Tale principio è stato messo in risalto anche dalla Corte Costituzionale con sentenza n. 199 del 2017, che ha dichiarato non fondata la questione di legittimità costituzionale e, conseguentemente, ha confermato la costituzionalità del comma 2 citato, laddove consente che la parte possa produrre in appello qualsiasi documento, anche se non già presentato in primo grado oppure prodotto ma non esaminato dal giudice, in quanto tardivo.

E invero, sull’argomento, la CTR Campania aveva sollevato una questione di costituzionalità perché - come interpretato dalla giurisprudenza di legittimità (tra le altre, le sentenze 21909/15, 12783/15, 665/14 e 16959/12) – l’articolo 58, comma 2, del Decreto legislativo 546/92 riguardante la facoltà delle parti di produrre nuovi documenti in appello, era in contrasto in riferimento agli articoli 3, 24 e 117 Della Costituzione, in quanto determinava “una disparità di trattamento delle parti con intollerabile sbilanciamento a favore di quella facultata a produrre per la prima volta in appello documenti già in suo possesso nel grado anteriore ed in danno della controparte, limitando e compromettendo la sua difesa per effetto dell’indubbia sottrazione di un grado di giudizio alla sua posizione processuale” (pagina 4 dell’ordinanza n. 943/32/2016).

In particolare, secondo il giudice rimettente, l’omessa produzione documentale in primo grado comportava la violazione di molteplici principi tutelati dalla Costituzione e, in particolare, il diritto di difesa della controparte (articolo 24), cui verrebbe impedito di produrre motivi aggiunti in primo grado, nonché il principio di uguaglianza (articolo 3) e il diritto ad un processo equo (articolo 117).

Tanto non è stato condiviso dalla Consulta che, invece, ha ritenuto che non sussistesse alcuna disparità di trattamento tra le parti del giudizio (in quanto la facoltà di produrre per la prima volta documenti in appello è riconosciuta a entrambe le parti del giudizio, cosicché non sussiste alcuno «sbilanciamento» processuale); né una compressione del diritto di difesa (in quanto non esiste un principio costituzionale di necessaria uniformità tra i diversi tipi di processo,  essendo rimessa alla discrezionalità del legislatore la disciplina dei singoli istituti processuali, nei limiti della ragionevolezza); né il rischio di compressione del diritto di difesa della controparte legato alla potenziale perdita di un grado di giudizio (per giurisprudenza pacifica, il doppio grado non gode nel nostro ordinamento di copertura costituzionale).

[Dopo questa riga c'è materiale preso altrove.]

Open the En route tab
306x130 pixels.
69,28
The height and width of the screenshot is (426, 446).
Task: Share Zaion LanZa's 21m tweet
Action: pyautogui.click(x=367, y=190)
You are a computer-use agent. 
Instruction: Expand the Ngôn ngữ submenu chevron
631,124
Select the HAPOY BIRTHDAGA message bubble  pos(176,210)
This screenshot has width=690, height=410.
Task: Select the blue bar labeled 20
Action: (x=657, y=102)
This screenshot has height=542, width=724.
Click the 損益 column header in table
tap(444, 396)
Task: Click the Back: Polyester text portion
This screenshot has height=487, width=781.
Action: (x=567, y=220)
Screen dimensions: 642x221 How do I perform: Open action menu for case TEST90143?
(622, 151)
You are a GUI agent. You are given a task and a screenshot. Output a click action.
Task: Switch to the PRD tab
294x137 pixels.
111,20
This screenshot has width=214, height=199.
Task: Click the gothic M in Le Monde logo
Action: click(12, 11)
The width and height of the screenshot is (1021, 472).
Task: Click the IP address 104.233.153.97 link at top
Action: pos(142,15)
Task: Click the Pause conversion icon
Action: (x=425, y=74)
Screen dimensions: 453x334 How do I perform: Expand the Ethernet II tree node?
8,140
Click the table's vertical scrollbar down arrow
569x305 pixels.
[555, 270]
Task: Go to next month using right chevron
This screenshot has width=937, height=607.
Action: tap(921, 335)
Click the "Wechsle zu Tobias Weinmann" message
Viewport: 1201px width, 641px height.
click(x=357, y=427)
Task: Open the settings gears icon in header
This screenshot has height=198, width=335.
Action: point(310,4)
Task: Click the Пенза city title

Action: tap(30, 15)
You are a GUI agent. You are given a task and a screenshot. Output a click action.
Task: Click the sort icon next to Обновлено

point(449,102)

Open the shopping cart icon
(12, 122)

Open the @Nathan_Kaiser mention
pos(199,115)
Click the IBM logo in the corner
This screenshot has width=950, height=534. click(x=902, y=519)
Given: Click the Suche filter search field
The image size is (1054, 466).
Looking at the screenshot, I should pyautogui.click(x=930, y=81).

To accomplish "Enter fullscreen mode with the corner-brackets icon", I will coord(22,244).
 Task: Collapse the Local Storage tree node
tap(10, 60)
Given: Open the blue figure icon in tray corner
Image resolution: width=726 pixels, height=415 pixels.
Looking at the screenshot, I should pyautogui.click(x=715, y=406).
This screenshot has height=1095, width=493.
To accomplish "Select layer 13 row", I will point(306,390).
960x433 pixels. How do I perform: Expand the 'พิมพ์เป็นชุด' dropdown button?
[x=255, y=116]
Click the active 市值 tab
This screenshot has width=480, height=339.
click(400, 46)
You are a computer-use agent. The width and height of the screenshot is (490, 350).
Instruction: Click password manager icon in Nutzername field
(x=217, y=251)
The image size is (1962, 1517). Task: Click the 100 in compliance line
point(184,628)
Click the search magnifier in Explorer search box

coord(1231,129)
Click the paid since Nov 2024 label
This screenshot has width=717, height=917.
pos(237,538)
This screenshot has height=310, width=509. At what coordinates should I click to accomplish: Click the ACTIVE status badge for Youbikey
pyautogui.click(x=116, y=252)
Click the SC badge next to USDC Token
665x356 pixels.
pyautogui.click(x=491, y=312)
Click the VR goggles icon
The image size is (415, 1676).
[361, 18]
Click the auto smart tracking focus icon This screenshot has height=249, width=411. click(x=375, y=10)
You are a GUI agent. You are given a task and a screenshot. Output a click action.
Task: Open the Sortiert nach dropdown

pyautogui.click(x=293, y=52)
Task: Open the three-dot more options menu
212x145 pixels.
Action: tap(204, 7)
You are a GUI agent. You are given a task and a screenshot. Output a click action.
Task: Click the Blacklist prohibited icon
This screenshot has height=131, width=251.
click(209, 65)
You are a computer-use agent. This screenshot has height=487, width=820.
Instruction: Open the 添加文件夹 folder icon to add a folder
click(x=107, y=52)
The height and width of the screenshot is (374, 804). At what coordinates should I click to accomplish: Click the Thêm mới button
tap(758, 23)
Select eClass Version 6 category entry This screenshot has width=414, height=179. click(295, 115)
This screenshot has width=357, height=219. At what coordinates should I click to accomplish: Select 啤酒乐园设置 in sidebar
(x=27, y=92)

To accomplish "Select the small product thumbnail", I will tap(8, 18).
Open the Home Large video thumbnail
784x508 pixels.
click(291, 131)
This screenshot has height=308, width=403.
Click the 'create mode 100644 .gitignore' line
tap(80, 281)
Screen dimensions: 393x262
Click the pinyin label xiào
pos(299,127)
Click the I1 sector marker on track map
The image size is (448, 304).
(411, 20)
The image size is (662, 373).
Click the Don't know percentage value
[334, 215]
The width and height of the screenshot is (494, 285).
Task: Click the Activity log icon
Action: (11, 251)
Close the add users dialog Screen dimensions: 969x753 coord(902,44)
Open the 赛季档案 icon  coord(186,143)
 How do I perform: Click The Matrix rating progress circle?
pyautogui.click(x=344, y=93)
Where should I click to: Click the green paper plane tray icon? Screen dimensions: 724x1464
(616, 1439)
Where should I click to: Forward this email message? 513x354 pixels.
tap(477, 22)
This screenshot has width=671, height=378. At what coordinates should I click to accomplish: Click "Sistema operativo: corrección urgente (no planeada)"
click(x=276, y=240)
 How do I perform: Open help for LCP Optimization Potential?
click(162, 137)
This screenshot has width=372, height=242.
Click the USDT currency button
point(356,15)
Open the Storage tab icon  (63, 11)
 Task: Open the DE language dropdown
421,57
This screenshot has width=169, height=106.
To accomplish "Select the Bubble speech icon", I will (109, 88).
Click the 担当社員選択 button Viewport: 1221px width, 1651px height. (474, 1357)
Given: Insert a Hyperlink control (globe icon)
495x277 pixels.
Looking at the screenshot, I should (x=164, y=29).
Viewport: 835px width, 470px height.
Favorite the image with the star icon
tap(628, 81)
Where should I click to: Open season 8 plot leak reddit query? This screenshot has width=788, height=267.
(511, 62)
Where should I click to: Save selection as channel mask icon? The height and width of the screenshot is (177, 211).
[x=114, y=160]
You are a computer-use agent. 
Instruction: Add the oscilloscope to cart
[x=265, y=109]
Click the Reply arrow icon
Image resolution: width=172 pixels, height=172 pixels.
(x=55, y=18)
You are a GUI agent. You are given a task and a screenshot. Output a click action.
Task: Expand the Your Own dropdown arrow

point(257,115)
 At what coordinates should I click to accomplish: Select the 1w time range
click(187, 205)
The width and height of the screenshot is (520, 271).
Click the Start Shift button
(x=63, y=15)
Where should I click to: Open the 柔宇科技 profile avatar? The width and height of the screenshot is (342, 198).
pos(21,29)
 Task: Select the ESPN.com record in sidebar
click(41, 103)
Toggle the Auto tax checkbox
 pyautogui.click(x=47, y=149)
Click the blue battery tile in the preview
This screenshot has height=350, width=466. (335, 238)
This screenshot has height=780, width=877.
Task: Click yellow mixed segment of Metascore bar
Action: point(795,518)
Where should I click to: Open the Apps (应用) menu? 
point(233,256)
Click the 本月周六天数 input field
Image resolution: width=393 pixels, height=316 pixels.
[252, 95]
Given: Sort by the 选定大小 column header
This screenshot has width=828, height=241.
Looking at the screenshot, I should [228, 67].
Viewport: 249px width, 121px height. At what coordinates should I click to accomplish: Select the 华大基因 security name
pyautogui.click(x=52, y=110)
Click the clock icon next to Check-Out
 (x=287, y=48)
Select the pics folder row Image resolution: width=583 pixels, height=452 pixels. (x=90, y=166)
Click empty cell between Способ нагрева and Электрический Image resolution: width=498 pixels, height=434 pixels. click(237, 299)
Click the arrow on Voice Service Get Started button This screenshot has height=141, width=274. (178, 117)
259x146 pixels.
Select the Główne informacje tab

Tale orientamento è stato recentemente avvalorato dalla sentenza della Suprema Corte di Cassazione del 22 maggio 2019, n. 13783 ove al vaglio della Suprema Corte vi era una pronuncia della CTR Campania con la quale era stato respinto l’appello proposto dal contribuente, avendo i giudici di merito ritenuto legittima la successiva notifica di un avviso di accertamento da parte del Comune, sostitutivo di quello già impugnato.

E invero, in sede di legittimità, il ricorrente censurava la sentenza di secondo grado, tra le altre, per violazione degli articolo 345 e 115 Codice di procedura civile ritenendo, invece, che la successiva notifica dell’avviso di accertamento, sostitutivo di quello già impugnato, fosse da considerarsi quale documento nuovo, inammissibile in appello, ai sensi dell’art, 58 Decreto legislativo 546/92.

Ebbene, la Suprema Corte, richiamando il principio giurisprudenziale ormai consolidatosi della produzione documentale in appello, ha ritenuto infondata la censura che escludeva la legittimità dell’avviso di accertamento integrativo, precisando che “In tema di contenzioso tributario, ai sensi del Decreto Legislativo n. 546 del 1992, articolo 58, comma 2, le parti possono produrre in appello nuovi documenti, anche ove preesistenti al giudizio di primo grado, ferma la possibilità di considerare tale condotta ai fini della regolamentazione delle spese di lite, nella quale sono ricomprese, ex articolo 15 del detto decreto, quelle determinate dalla violazione del dovere processuale di lealtà e probità”.

Tuttavia, a circoscrivere i confini dell’ammissibilità della produzione di nuovi documenti in appello è intervenuta la pronuncia della Commissione Tributaria Regionale Campania che con sentenza n. 4100/2019 ha precisato il limite secondo cui tali documenti non devono costituire nuove prove, alla luce del divieto previsto dal medesimo articolo 58, comma 1, Decreto legislativo 546/92.

La vicenda processuale - che traeva origine dall’impugnazione di sei avvisi di accertamento per Tari 2012-2013 – vedeva il Comune, in qualità di appellante, depositare ex articolo 58, comma 2, Decreto legislativo 546/92 una relazione tecnica comunale (avente valore probatorio) non prodotta in primo grado.

La CTR Campania, riprendendo le censure mosse dalla società appellata, ha ritenuto inammissibile in appello la produzione del suddetto accertamento tecnico da parte del Comune, in quanto in contrasto con l’articolo 58, comma 1, Decreto legislativo 546/92. E invero, a parere dei giudici di secondo grado, la corretta interpretazione dell’articolo 58 citato, permette la produzione di nuovi documenti in appello (comma 2) che, tuttavia, non devono costituire nuove prove (comma 1), salvo che la parte dimostri di non averle potute fornire nel precedente grado di giudizio per causa ad essa non imputabile.

La CTR Campania, dunque, rilevato che il Comune era già in possesso dell’accertamento tecnico e che non era stata fornita alcuna prova circa un impedimento ad esso non imputabile, ha ritenuto inammissibile l’accertamento tecnico in secondo grado.

Alla luce delle suesposte premesse, partendo da un generale principio di ammissibilità della produzione documentale in appello, cominciano ad esserci pronunce giurisprudenziali che delimitano il raggio d’azione entro cui la suddetta facoltà può esplicarsi, tanto, probabilmente, al fine di “equilibrare” un diritto previsto esclusivamente in materia tributaria.

E invero, si osserva che il comma 2 dell’articolo 58 citato. rappresenta un’eccezione al comma precedente, laddove è consentito alle parti la produzione in appello di nuovi documenti, anche ove preesistenti al giudizio di primo grado, ferma la possibilità di considerare tale condotta ai fini della regolamentazione delle spese di lite, nella quale sono ricomprese quelle determinate dalla violazione del dovere processuale di lealtà e probità.

Ne discende, pertanto, che la rilevanza di tale disposizione è tutt’altro che secondaria, ove si consideri che in una materia tributaria, in assenza di prove orali, quella documentale è la prova per eccellenza.